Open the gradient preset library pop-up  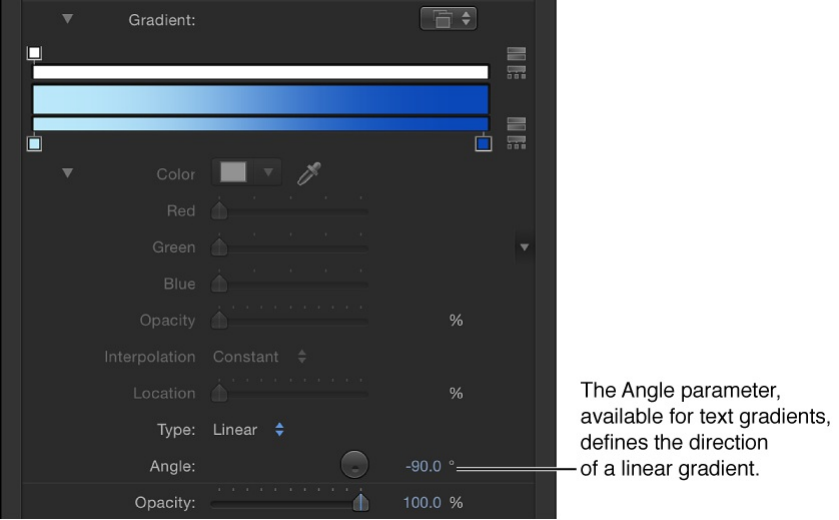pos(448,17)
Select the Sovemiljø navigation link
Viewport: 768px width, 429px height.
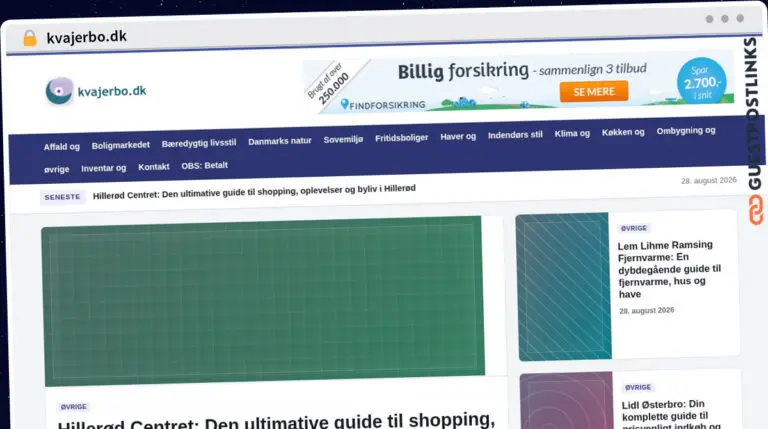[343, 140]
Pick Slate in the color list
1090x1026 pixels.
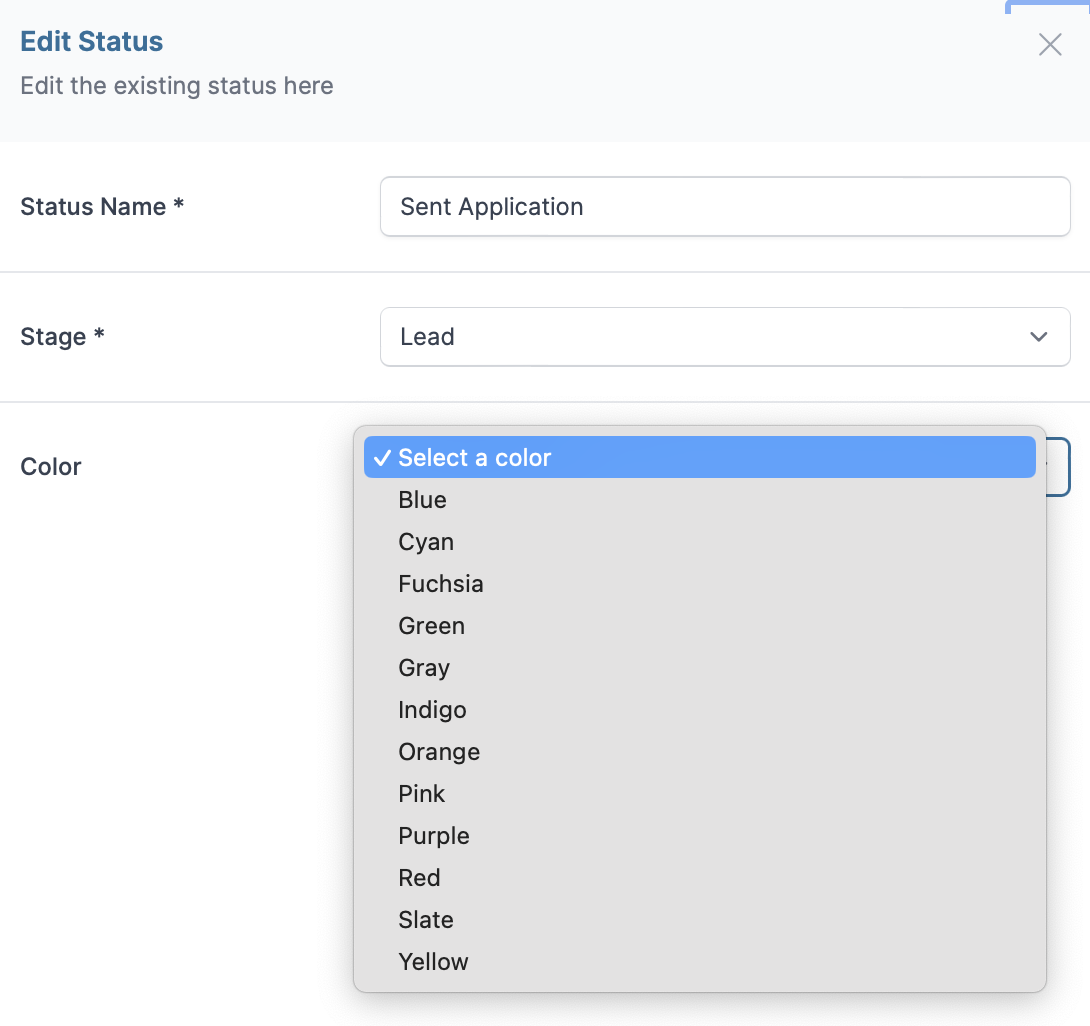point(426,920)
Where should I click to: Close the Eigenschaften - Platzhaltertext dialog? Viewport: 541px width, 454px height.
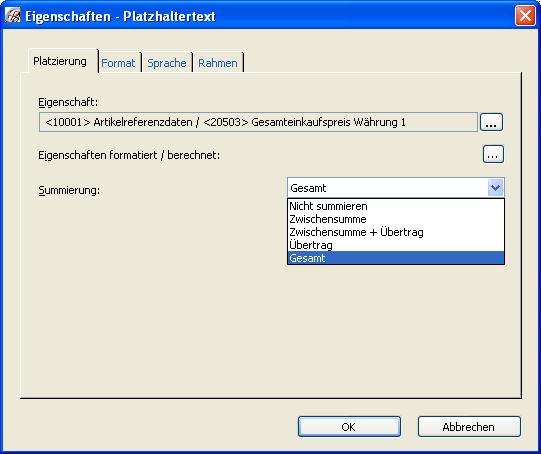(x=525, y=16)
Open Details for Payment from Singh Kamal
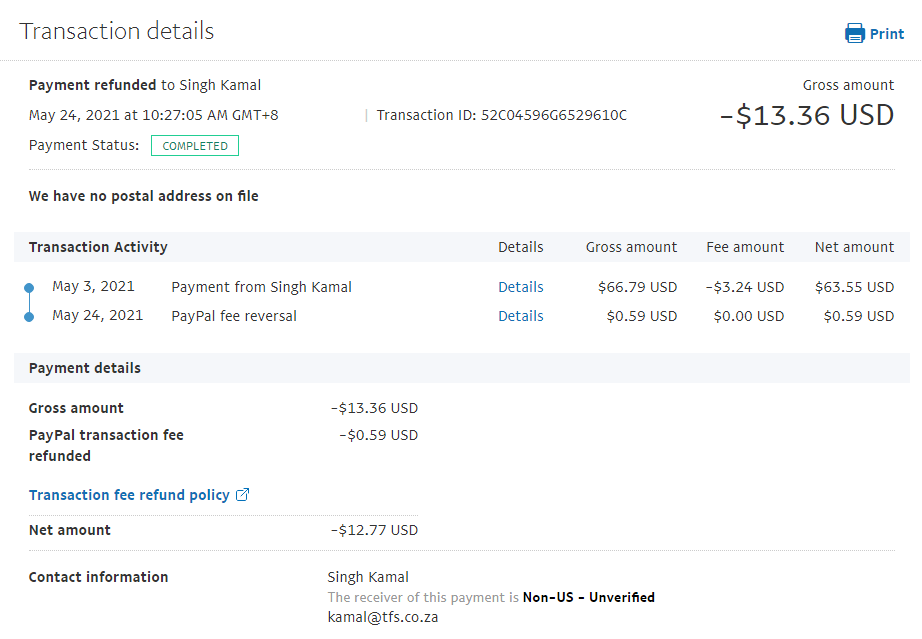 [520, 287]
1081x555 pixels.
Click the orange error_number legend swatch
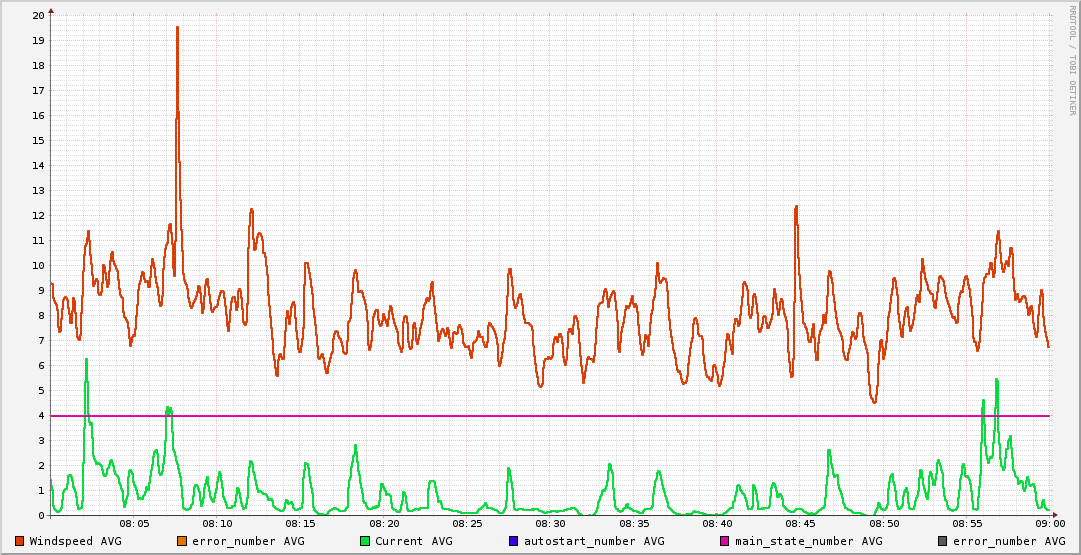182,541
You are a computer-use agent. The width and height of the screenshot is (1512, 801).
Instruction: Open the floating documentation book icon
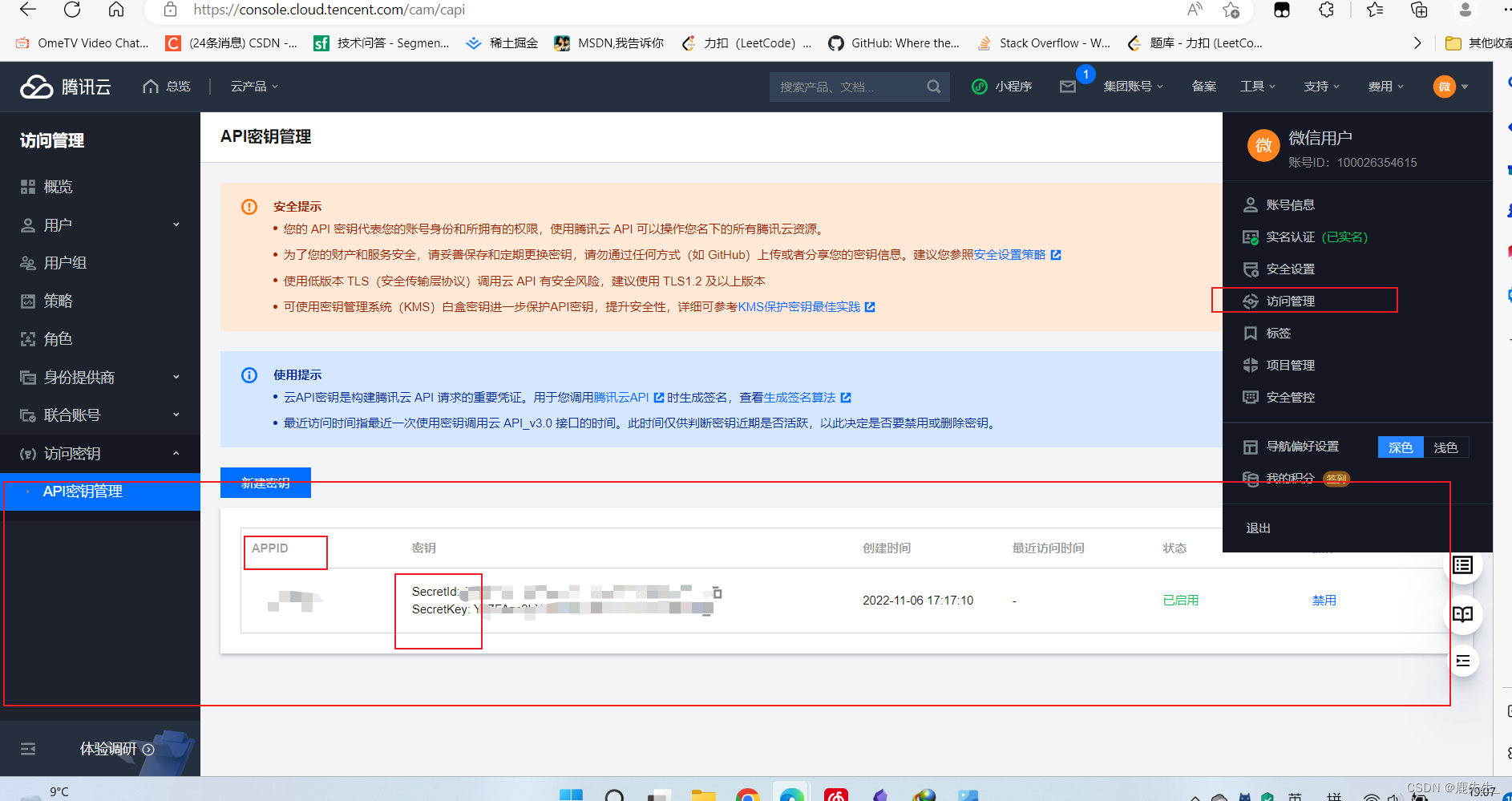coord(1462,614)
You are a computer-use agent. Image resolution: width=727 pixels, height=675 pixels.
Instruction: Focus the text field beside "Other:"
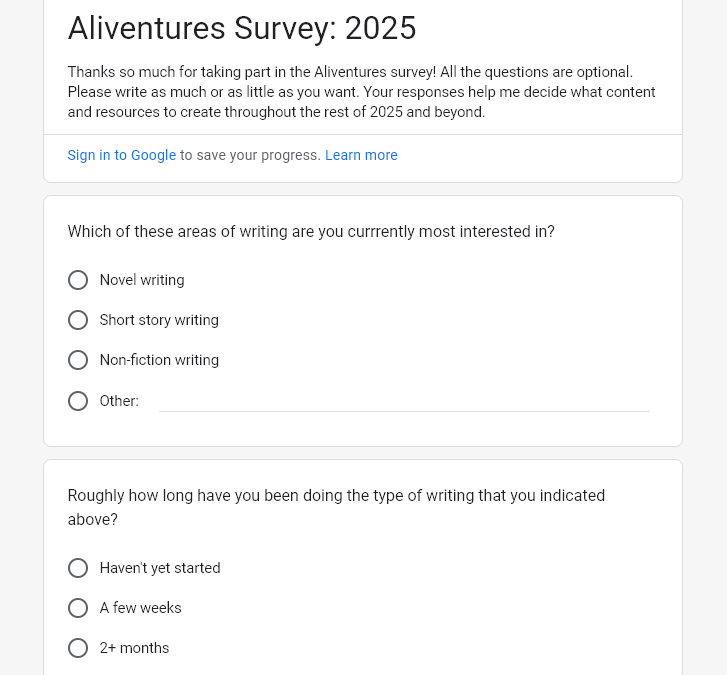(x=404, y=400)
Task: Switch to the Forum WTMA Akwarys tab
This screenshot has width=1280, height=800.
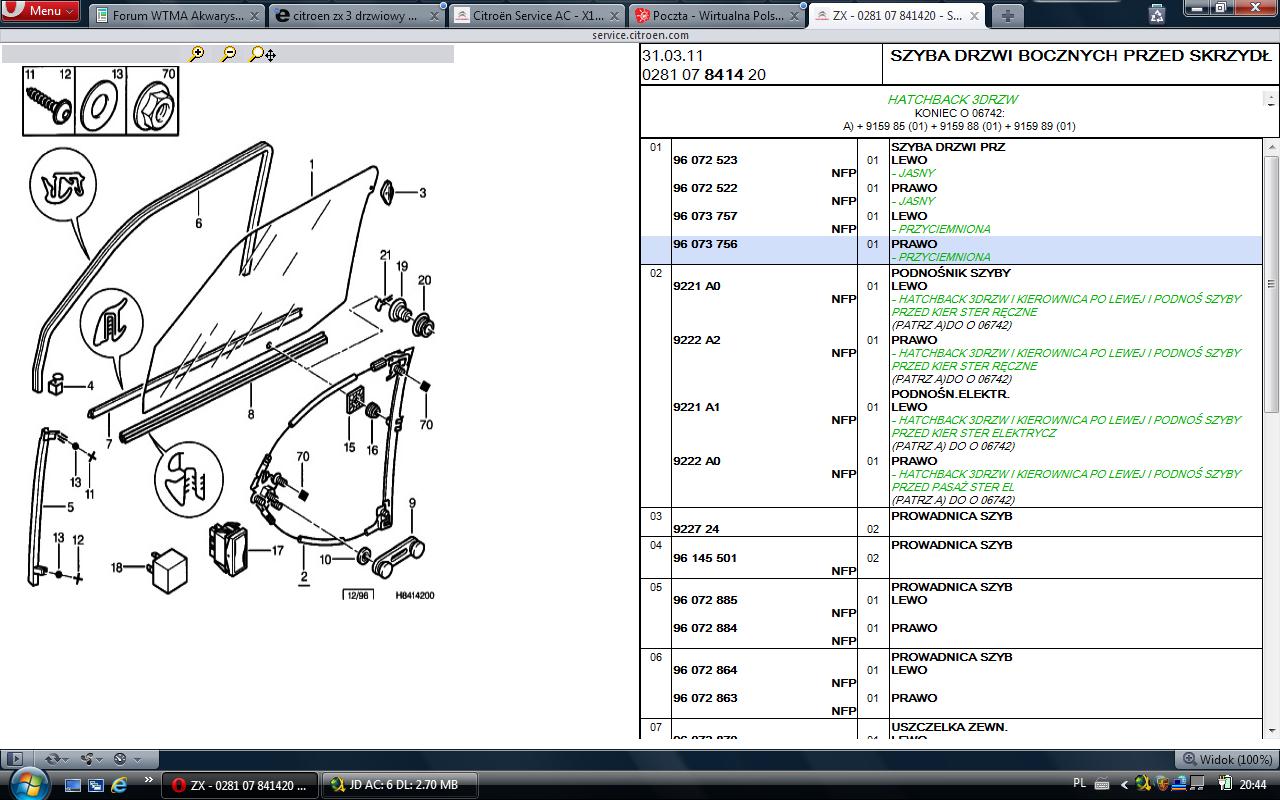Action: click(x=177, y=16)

● ● ● ● ● ● ●

_What is being asked_: Give again, word for word, the line containing "Instruction: Focus the" and every line after it to the end of the records; leave out the pictures.

_Response area_:
Instruction: Focus the text field beside "Other:"
(x=404, y=400)
Task: Switch to the Forum WTMA Akwarys tab
This screenshot has width=1280, height=800.
Action: click(x=177, y=16)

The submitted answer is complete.